* Objective
Put the records starting at the line containing "You are a GUI" and ending at the line containing "click(316, 476)" into a two-column CSV with the columns input and output, one row per record. Put each record's text under input and its answer under output, quoting every field and replacing line breaks with spaces.

* Provided data
*****

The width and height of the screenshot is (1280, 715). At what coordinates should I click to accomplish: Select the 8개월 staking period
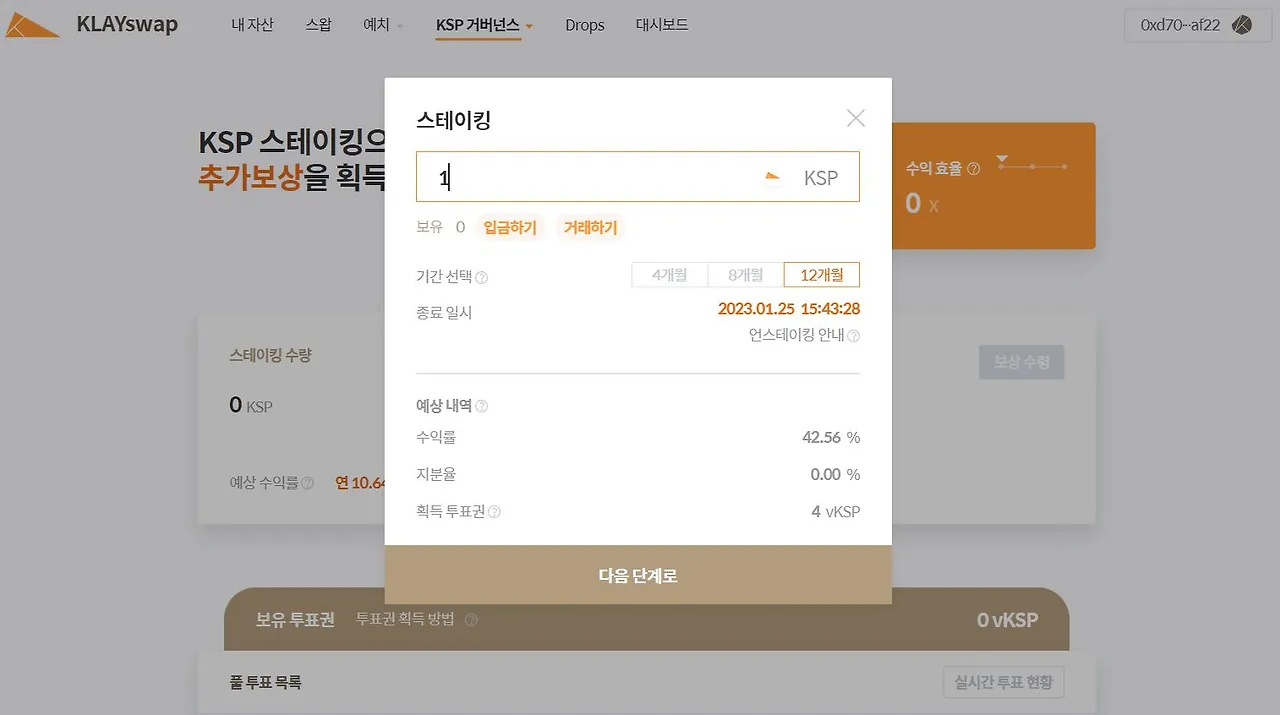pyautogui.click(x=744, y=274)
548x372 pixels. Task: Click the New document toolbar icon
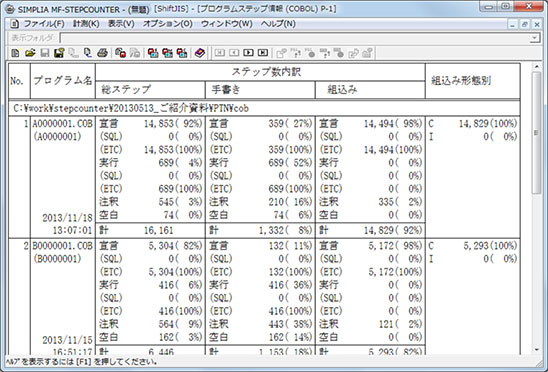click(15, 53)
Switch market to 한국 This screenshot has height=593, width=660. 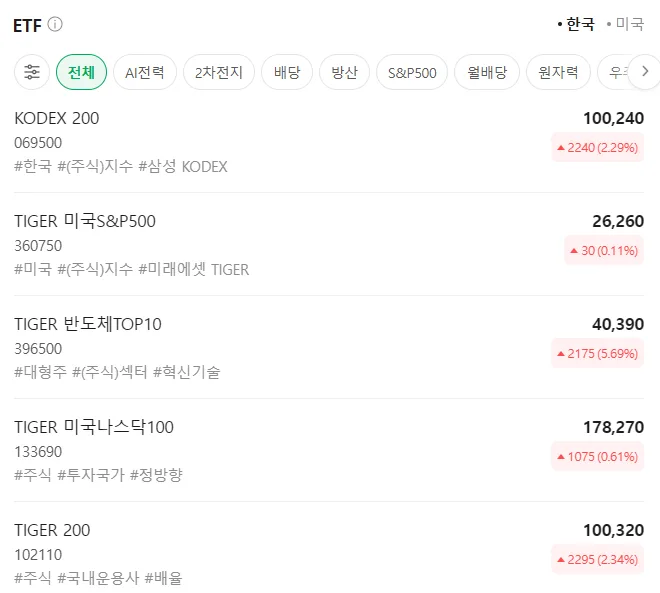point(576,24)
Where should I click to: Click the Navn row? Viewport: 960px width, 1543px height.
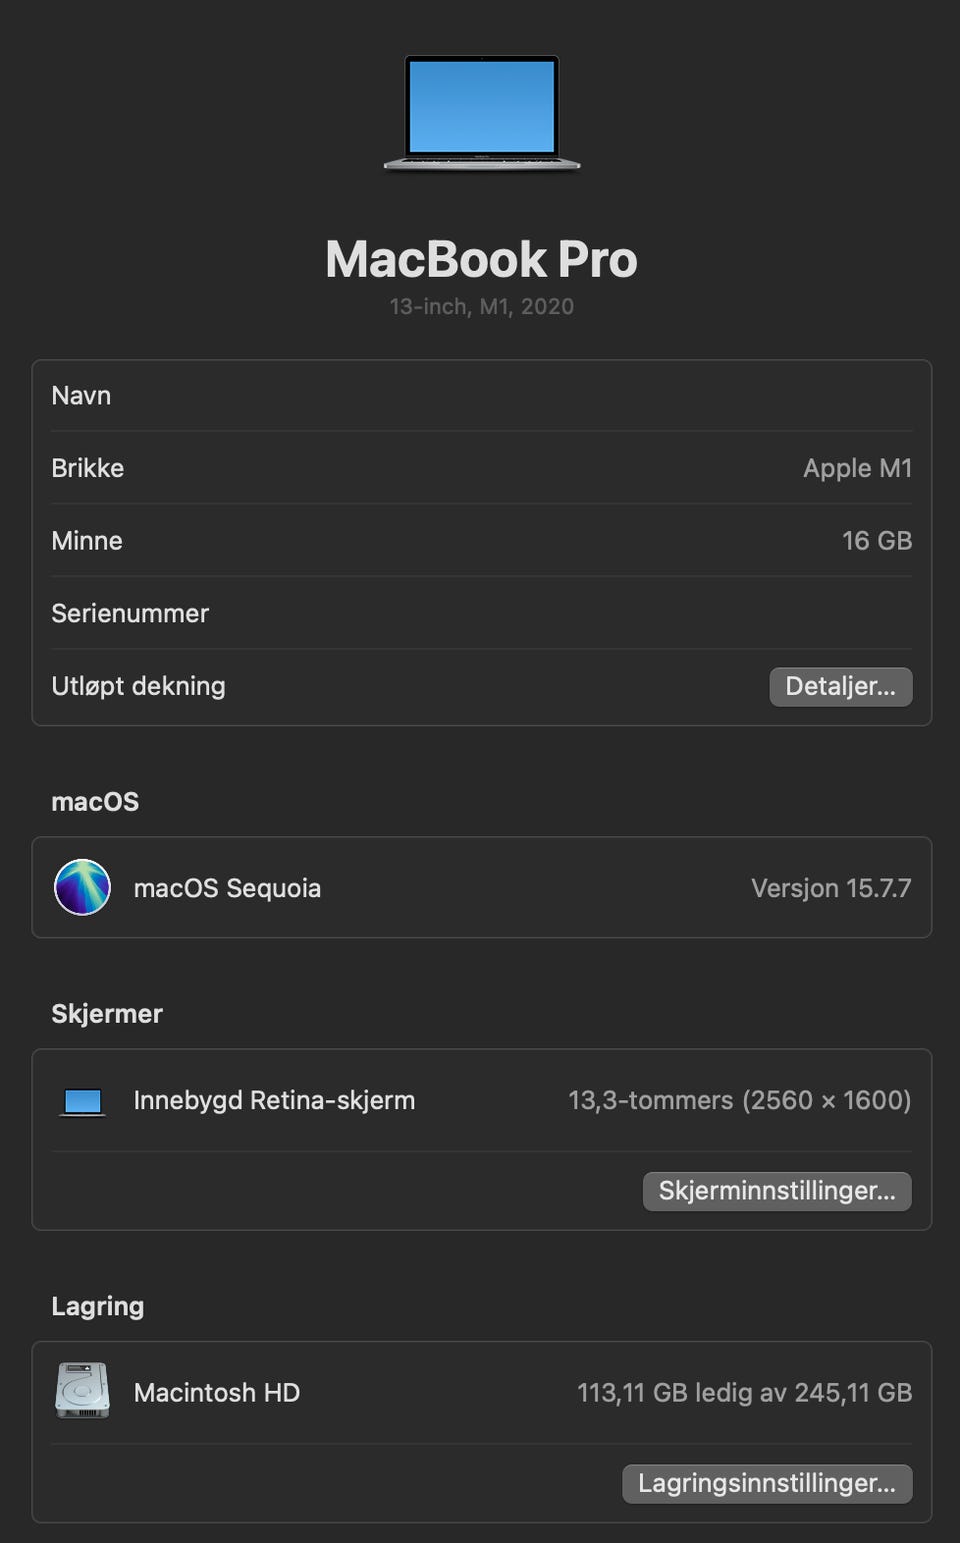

*****

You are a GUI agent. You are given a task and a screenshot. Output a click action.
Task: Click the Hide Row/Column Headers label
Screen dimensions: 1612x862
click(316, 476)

*****

* Exercise answer
input,output
"You are a GUI agent. You are given a task and a screenshot. Output a click action. Task: Click the Hide Row/Column Headers label Screen dimensions: 1612x862","click(316, 476)"